Hans Boutellier (1953) bezet aan de Vrije Universiteit Amsterdam een leerstoel met de beklemmende, urgente naam ‘Polarisatie en veerkracht’. Die begrippen dekken de lading van zijn werk; Boutellier is een actuele denker, die naam maakte met zijn proefschrift Solidariteit en slachtofferschap (1993) en latere diagnoses van de tijdgeest als De veiligheidsutopie (2002), De improvisatiemaatschappij (2011) en Het seculiere experiment (2019). Wat die boeken gemeen hebben is een scherpe, sociaal-wetenschappelijke blik op de moderne samenleving. In het tweede boek typeerde hij die als een bungeejump-cultuur: we snakken naar intens leven to the max, maar wel aan een stevig veiligheidskoord.
Met zijn boeken probeert Boutellier naar eigen zeggen ‘enige greep te krijgen op de sociale veranderingen in de samenleving, teneinde haar – wie weet – een tikje te verbeteren’.
Jihadisme en rechts-extremisme
Dat schrijft hij aan het slot van Het nieuwe Westen, het jongste deel in de reeks. In dit korte boek, eerder een essay, zoekt Boutellier een verhouding tot het identiteitsdenken, met name tot de twee volgens hem meest bedreigende varianten ervan, het jihadisme en het rechts-extremisme. Beide verklaren hun identiteit heilig (het geloof respectievelijk het eigen volk) en drijven op polariserend vijanddenken, aldus Boutellier met een verwijzing naar de nazi-jurist Carl Schmitt, alweer jaren sterk in de belangstelling.

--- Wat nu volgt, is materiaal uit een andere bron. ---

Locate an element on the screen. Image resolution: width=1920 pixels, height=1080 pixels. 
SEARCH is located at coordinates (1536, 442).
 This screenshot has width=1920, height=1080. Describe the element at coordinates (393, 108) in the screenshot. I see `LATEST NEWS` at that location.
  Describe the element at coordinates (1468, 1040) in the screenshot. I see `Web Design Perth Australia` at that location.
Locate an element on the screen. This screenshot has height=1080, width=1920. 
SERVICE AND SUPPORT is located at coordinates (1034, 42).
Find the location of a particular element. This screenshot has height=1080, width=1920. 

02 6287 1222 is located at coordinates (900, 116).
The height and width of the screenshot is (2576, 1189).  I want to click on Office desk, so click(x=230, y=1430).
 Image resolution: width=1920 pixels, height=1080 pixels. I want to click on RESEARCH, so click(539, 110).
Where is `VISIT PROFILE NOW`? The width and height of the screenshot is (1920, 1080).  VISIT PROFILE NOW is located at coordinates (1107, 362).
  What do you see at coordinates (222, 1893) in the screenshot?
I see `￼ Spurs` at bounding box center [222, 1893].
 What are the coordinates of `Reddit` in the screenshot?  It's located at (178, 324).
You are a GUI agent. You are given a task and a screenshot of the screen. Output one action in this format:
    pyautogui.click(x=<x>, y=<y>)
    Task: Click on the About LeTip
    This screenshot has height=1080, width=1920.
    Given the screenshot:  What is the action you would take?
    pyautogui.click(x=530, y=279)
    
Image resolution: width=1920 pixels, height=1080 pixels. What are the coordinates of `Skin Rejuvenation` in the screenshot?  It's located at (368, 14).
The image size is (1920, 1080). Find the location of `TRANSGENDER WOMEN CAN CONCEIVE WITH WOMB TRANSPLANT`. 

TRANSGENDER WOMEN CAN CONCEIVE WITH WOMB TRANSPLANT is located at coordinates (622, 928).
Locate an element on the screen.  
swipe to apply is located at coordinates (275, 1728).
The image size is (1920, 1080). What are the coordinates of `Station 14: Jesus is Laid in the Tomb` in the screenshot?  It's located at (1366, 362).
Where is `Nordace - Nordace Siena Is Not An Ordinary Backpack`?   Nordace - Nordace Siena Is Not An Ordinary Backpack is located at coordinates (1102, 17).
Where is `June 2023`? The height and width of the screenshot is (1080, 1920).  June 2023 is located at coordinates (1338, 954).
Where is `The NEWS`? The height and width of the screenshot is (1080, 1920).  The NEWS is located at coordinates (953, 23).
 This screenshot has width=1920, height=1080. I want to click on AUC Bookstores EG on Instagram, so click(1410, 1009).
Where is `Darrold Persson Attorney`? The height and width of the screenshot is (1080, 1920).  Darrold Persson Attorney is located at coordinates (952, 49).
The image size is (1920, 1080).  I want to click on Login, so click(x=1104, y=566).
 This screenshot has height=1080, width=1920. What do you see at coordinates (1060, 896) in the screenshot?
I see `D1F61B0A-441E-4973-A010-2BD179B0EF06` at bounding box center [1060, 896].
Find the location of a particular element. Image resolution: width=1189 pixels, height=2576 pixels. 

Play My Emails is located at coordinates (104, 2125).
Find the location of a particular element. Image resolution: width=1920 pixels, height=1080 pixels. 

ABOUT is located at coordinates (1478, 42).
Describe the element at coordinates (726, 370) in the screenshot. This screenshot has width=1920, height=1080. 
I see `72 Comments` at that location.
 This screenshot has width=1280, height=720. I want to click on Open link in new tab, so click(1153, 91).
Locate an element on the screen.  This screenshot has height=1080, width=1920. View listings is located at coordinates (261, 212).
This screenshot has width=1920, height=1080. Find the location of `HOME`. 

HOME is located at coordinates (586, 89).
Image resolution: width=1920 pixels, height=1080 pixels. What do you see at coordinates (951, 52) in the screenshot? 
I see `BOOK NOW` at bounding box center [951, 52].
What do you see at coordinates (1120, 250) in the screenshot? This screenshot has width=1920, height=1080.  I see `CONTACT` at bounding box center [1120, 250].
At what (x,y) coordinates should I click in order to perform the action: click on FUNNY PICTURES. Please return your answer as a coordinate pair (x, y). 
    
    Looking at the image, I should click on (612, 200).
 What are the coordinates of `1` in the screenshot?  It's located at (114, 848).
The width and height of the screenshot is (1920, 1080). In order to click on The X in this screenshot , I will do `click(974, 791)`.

Uiteraard behandelt hij ook het identiteitsdenken op links, met name het antiracisme van Black Lives Matter en het lhbti+-activisme. In die bewegingen ziet hij geen bedreiging voor de rechtsstaat. Zij streven naar gelijkheid, terwijl rechts en religieus extremisme juist de ongelijkheid willen vergroten.
Tegenover die polarisatie stelt Boutellier het belang van maatschappelijke ‘wederkerigheid’. Eerder dan in een van bovenaf opgelegd ‘nieuw verhaal’ voor Nederland waar politici en publicisten voor pleiten (meestal zonder er zelf een begin mee te maken), zal een nieuwe publieke moraal volgens Boutellier ontstaan in ‘wederkerige praktijken’ van instituties en organisaties, van musea en ziekenhuizen tot politie en media.
Dat klinkt sympathiek, maar ook rijkelijk vaag. Misschien onvermijdelijk in het korte bestek van dit essay, dat toch al vaak een haastige, bijna opgejaagde indruk maakt. Boutellier put zich uit in het aanstippen van recente kwesties, discussies en boeken. Tal van spraakmakende titels tuimelen in DWDD-tempo langs, van Alessandro Barrico’s The Game, Pankaj Mishra’s Age of Anger, het cultboek Theorie van de kraal van de ultra-linkse sociologen Schinkel en Van Reekum, het heftige pamflet Witte mensen, Joden en wij van Houria Bouteldja (waar hij wat langer bij stilstaat) tot en met de bestseller Ik ga leven van Lale Gül.
/s3/static.nrc.nl/bvhw/files/2019/11/data51389411-9ec15e.jpg)
Al dat afvinken leidt helaas af, net als Boutelliers nadrukkelijke worsteling met zijn schuldbesef als witte, mannelijke en ook nog eens westerse boomer. Niet dat alles hem (of ons) vergeven zal zijn, maar het houdt zo op. Inhoudelijk zet hij de tegenstelling tussen links en rechts identitair denken, die zeker reëel is, niettemin te zwaar aan. Ook ultra-links kent zo zijn vijanddenken; het gaat dan niet om gelijkheid binnen de liberale orde die Boutellier waardeert en wil herijken, maar om het vernietigen ervan, omdat die orde per definitie ongelijkheid produceert. Boutellier voelt dat ook wel aan, want hij waarschuwt voor extreem-rechts, maar toont zich tegelijk sceptisch over de alternatieve, radicaal-linkse belofte van ‘revolutionaire liefde’. Het maakt uitwerking van zijn ‘praktische wederkerigheid’ alleen maar urgenter.